Let’s now focus on the components allowing the robot to read textual information from PDF documents, that will then be processed through algorithms. These algorithms process strings with the programming languages the chosen platform makes available, considering the selected PDF document’s structure.
Automating text reading and writing
When talking about structure, we also refer to the page and line where the strings to acquire are located along with their placement within the line and their format, which may be fixed as for dates and tax code, or variable. For example, to identify the first and last name located in the same line and before the fiscal code, the algorithm will first detect the fiscal code having a fixed format and then it will consider all the strings before it as part of the first and last name, thanks to operators who turn a string into an array of strings, concatenating strings and extracting sub-strings from additional strings.
In addition, you may need to capture non-textual information, such as images, from a PDF document. To do so, operators who locate the image are available, but care must be taken to the resolution of the screen, as a variation would lead the robot not to locate it correctly.
There are also components that write and read information in an Excel relying on the use of data structure that must be configured to exactly match rows and columns in tables. You can also read and write information to Microsoft Word, send e-mail messages using Outlook or SMTP servers, and configure the e-mail server you want to use.
Extracting textual information from images
A further case is represented by the extraction of textual information from images. To do so, companies may use components that integrate with the major OCR engines on the market. Extracted textual information has a format that differs depending on the images used in input, which are processed by implementing algorithms that use operators necessary for string extraction.
For the integration between the robot and other customised software products, the platforms available on the market provide components that rely on protocols such as REST and SOAP for message exchange. Of course, it is necessary to process these messages and use the correct data structures to manage the information they contain and that are needed in the ongoing process of robotisation. For example, in order to extract the fields that are necessary for the robot, available operators need to process the messages in REST format.

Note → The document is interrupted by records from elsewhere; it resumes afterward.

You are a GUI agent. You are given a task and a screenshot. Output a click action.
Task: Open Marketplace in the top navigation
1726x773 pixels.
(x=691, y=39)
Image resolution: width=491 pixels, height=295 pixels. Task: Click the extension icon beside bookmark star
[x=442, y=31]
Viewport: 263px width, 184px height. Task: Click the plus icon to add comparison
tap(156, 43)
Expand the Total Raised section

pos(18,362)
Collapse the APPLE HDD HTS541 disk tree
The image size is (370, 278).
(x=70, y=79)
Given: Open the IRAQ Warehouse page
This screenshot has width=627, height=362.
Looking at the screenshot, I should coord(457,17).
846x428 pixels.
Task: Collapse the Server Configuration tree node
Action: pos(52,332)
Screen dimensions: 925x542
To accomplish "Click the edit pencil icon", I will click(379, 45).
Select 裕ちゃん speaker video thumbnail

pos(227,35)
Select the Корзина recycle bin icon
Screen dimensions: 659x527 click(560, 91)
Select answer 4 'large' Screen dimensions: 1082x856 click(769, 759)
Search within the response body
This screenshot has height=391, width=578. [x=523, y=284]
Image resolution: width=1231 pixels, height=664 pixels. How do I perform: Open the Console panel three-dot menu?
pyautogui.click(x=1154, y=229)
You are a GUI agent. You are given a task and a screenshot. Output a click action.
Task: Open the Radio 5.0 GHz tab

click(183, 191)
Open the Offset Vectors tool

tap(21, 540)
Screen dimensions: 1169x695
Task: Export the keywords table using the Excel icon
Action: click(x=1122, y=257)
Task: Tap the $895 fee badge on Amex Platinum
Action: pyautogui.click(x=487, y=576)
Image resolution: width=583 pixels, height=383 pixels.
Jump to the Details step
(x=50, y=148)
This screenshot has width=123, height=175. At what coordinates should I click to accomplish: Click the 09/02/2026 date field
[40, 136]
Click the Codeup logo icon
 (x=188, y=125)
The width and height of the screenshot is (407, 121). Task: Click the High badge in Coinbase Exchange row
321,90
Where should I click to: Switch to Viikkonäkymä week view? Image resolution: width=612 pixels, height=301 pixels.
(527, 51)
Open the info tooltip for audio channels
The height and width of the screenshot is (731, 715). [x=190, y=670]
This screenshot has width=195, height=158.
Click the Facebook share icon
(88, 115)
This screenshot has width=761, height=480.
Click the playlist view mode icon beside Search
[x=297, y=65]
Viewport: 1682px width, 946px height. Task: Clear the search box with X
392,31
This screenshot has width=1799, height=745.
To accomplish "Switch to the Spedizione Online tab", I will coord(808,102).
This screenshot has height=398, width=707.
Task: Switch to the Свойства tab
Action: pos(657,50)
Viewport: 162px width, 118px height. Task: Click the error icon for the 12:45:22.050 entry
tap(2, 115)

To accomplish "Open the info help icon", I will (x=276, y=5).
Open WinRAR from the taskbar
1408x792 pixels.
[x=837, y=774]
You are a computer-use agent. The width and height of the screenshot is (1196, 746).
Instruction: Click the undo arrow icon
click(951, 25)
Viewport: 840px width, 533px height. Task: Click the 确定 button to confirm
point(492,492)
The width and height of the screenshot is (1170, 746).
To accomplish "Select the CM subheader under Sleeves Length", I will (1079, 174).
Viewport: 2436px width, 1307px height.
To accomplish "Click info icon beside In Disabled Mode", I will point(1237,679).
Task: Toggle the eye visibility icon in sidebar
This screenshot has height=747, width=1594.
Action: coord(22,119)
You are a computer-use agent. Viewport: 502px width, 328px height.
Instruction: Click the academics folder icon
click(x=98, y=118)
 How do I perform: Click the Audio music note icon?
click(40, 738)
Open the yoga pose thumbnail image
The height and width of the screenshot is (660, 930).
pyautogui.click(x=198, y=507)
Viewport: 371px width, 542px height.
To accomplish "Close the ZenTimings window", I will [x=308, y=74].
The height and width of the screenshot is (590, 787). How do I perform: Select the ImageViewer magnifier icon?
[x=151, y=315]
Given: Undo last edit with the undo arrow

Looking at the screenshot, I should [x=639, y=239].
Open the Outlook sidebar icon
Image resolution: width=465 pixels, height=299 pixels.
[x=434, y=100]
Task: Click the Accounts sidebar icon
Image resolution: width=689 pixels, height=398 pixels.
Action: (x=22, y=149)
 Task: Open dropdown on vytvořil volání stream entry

Besides, you can always have connectivity issues that need to be fixed with the support of sys admins who manage network infrastructures, configuring the correct firewall rules.
RPA expert: a requested figure
Although the platforms available on the market provide tools to easily implement robots, we still need process analysis skills to robotise, to design an efficient architecture where the robot must operate, to code and test.
Thanks to the results that process robotisation has in terms of improving the efficiency and quality of business processes, RPA represents an ever-growing trend and the professional figure of RPA expert in the phases of analysis of processes to be automated, architecture design, implementation, testing and monitoring is a highly sought after figure.